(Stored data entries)
· · · ·

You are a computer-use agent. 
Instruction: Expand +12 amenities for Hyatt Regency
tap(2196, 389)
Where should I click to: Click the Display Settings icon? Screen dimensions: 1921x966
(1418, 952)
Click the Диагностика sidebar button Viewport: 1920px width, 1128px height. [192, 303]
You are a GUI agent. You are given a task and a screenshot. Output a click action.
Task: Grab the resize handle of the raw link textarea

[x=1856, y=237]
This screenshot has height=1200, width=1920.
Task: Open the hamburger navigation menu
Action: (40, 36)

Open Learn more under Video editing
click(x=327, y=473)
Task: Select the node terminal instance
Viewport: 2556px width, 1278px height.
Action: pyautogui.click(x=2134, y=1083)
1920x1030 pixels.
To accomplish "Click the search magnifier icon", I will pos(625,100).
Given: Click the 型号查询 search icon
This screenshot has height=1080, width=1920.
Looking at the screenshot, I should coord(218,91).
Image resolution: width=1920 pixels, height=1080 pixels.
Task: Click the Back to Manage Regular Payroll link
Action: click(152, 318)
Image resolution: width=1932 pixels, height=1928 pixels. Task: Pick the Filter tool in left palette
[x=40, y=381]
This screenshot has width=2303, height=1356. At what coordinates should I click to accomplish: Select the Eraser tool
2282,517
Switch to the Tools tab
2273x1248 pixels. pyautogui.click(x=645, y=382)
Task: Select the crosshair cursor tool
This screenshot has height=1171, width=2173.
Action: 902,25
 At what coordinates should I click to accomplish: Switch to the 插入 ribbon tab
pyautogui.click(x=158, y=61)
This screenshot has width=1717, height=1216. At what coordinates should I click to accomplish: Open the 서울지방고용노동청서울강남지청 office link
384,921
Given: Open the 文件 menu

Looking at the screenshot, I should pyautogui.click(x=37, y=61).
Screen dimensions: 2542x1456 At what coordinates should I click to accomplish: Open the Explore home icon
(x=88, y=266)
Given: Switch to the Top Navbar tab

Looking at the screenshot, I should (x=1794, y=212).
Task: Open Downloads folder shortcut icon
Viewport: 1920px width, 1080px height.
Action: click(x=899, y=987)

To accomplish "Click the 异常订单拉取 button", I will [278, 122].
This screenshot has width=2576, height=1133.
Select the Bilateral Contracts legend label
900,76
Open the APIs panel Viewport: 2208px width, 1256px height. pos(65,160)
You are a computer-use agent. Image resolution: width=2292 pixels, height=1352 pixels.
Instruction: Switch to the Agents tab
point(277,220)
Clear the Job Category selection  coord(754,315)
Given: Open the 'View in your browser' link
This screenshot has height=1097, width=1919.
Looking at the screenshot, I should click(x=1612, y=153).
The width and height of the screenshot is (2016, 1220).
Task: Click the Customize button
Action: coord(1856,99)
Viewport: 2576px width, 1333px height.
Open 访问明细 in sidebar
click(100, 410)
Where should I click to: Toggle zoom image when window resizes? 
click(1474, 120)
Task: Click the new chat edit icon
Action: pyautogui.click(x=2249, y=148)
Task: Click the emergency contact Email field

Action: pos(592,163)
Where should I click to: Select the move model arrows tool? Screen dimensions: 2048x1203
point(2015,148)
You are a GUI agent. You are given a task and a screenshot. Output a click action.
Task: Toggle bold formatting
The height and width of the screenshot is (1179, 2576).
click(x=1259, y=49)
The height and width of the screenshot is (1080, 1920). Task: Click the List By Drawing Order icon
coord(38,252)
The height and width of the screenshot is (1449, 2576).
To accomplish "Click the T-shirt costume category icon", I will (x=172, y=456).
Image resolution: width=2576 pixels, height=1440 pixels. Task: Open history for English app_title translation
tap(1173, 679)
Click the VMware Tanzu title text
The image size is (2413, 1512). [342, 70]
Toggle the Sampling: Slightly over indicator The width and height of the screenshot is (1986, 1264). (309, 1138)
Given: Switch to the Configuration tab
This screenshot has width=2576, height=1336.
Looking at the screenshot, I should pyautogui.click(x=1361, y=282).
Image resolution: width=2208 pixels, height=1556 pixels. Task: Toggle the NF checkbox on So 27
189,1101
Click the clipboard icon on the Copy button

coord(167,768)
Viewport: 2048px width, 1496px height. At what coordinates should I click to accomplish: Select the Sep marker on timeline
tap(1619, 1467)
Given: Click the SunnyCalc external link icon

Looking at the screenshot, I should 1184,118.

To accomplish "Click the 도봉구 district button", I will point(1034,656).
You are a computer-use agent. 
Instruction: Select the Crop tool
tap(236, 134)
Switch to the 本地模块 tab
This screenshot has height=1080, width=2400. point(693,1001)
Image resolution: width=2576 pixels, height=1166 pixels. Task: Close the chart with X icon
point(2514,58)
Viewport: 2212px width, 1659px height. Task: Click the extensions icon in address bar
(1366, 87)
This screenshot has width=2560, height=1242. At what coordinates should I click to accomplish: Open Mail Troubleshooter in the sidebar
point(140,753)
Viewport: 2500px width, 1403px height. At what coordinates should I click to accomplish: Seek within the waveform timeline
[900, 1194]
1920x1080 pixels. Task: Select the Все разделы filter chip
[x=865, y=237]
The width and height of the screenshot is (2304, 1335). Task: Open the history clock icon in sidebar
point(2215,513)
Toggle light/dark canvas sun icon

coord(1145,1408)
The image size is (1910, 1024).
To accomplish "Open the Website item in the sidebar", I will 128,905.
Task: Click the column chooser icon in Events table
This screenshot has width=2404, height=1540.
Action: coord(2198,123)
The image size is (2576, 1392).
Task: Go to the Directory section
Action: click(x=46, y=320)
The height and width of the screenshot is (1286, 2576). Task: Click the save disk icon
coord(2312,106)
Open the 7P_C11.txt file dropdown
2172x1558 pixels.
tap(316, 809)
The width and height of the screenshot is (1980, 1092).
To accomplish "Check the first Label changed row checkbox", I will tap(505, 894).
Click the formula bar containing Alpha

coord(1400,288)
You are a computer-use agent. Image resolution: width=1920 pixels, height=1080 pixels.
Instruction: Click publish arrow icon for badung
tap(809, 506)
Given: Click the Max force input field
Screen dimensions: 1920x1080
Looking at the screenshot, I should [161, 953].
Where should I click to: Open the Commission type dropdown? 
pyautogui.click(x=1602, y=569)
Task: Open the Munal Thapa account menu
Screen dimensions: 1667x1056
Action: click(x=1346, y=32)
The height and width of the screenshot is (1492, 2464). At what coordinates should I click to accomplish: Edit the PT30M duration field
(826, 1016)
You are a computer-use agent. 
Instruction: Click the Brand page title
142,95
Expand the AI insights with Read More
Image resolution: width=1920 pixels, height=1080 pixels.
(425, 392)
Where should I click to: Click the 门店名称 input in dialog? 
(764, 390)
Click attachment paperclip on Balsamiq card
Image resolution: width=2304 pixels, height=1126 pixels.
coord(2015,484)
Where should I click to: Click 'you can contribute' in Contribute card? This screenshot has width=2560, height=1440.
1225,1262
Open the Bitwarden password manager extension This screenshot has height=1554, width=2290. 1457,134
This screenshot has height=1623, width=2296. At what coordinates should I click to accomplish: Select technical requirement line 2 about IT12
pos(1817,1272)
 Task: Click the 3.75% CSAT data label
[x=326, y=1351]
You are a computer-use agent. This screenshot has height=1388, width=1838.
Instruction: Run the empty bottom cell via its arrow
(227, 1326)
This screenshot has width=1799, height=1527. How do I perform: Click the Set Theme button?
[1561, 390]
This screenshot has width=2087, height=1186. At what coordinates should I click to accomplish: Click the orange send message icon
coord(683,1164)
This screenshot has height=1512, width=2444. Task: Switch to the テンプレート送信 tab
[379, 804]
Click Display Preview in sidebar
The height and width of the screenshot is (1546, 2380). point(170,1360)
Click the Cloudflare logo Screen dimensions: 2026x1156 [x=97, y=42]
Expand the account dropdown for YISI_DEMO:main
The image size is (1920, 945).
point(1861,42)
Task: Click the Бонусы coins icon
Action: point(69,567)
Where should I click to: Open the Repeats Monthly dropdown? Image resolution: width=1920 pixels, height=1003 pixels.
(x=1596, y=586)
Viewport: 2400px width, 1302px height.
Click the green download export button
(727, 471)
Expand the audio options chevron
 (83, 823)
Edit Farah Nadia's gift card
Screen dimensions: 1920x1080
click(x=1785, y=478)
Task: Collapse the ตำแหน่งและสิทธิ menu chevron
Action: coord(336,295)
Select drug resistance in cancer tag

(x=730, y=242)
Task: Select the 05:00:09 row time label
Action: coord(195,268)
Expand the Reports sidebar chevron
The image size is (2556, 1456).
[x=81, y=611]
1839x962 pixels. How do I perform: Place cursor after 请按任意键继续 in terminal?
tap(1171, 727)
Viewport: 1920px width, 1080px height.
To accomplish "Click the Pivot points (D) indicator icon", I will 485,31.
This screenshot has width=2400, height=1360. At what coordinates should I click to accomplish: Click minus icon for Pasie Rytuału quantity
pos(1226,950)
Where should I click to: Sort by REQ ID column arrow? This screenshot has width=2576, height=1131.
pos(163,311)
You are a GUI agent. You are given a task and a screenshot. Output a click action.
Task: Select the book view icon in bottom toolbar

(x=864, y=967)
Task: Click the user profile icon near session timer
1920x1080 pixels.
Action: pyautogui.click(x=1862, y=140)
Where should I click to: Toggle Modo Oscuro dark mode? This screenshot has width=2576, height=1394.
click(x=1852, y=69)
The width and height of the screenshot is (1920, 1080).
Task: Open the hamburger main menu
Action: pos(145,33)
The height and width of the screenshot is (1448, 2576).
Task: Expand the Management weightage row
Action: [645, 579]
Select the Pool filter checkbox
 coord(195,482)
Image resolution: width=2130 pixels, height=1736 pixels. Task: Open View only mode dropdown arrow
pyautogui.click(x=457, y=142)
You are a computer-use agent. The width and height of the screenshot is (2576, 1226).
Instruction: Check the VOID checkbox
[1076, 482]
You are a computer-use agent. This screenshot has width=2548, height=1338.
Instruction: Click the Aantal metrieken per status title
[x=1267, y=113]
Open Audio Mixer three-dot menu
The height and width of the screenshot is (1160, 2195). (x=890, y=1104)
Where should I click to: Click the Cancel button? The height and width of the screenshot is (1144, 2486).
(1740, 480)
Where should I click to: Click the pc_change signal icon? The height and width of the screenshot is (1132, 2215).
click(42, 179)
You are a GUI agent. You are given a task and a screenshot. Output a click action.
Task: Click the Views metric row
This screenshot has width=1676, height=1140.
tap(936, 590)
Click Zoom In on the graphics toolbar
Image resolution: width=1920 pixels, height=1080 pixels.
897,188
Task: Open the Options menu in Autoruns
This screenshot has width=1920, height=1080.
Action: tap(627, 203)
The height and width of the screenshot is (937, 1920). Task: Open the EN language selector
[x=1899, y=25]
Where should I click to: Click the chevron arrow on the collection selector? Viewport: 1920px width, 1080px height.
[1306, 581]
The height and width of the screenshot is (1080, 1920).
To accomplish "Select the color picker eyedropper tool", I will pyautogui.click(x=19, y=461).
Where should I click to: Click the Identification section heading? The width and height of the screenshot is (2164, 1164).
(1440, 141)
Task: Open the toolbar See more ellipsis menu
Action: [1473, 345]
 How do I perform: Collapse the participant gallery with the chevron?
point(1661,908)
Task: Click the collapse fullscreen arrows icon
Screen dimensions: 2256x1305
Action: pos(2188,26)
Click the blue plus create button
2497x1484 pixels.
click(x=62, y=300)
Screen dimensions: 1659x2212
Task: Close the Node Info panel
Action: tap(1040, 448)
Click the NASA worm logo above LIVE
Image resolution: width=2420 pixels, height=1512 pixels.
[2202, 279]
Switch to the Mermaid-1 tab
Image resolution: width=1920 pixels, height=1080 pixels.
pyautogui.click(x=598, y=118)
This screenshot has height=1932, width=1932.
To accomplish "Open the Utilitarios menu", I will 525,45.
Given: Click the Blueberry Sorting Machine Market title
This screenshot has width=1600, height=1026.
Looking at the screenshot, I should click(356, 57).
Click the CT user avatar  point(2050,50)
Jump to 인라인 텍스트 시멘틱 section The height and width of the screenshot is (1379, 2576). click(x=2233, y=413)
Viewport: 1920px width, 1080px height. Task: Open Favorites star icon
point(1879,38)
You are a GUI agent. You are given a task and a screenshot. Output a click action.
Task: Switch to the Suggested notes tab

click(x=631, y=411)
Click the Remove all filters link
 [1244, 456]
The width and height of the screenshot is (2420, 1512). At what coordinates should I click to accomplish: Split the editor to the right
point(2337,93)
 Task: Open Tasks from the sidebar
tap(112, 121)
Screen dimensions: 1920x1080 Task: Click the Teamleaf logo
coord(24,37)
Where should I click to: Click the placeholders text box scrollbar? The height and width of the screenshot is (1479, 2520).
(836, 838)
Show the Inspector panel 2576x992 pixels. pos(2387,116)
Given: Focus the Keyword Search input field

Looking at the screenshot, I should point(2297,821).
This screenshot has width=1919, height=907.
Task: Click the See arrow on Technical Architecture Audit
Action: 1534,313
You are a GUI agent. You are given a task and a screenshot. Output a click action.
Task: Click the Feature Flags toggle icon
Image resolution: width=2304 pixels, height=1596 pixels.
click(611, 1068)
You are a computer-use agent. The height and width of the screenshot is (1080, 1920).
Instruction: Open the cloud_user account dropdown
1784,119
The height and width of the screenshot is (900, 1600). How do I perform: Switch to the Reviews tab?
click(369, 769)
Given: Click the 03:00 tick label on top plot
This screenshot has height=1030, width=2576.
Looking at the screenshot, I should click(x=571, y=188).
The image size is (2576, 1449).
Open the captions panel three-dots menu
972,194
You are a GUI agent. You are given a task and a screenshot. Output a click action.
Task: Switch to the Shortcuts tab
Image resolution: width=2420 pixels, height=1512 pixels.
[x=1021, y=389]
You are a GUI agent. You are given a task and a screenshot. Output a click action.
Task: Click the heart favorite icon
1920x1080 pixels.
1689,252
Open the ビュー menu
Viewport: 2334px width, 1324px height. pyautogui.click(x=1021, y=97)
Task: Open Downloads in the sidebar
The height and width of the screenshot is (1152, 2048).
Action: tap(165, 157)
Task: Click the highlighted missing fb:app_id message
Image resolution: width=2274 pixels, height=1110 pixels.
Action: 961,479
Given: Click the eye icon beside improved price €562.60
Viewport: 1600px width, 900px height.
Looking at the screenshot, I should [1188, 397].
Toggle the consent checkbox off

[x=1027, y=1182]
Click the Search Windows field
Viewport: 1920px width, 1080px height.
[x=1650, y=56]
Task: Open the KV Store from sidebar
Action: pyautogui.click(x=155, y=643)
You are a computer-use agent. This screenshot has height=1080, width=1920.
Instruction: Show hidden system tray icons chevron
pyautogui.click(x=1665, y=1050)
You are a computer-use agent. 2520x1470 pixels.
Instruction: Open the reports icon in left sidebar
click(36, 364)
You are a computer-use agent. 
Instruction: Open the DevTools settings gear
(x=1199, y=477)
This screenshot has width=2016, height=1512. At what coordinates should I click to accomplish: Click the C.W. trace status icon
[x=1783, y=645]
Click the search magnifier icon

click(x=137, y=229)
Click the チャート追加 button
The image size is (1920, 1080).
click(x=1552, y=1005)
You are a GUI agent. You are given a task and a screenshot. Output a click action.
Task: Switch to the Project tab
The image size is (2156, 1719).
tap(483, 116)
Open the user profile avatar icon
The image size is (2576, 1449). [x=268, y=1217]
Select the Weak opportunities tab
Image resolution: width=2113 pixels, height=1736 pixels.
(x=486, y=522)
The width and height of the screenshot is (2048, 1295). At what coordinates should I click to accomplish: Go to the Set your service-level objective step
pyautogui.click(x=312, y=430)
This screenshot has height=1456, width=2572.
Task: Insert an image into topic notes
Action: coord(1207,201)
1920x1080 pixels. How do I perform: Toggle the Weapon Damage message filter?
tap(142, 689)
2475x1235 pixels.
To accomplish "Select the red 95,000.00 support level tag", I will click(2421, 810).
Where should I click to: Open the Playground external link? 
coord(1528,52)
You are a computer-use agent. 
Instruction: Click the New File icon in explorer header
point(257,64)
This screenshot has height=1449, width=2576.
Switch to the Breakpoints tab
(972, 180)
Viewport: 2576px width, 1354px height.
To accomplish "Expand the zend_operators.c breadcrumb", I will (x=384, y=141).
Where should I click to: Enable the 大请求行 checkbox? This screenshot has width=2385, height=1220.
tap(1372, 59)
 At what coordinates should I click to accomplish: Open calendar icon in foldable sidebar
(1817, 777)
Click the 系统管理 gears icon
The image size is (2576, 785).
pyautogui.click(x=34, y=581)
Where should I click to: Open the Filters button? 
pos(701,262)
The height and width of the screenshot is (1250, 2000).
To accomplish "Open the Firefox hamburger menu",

· · · ·

• _WORK ORDER_
Begin at the first line of the entries above and copy every line exactly, ending with the line that contains "Click the Диагностика".

• _SOLVED EXERCISE_
You are a computer-use agent. 
Instruction: Expand +12 amenities for Hyatt Regency
tap(2196, 389)
Where should I click to: Click the Display Settings icon? Screen dimensions: 1921x966
(1418, 952)
Click the Диагностика sidebar button Viewport: 1920px width, 1128px height. [192, 303]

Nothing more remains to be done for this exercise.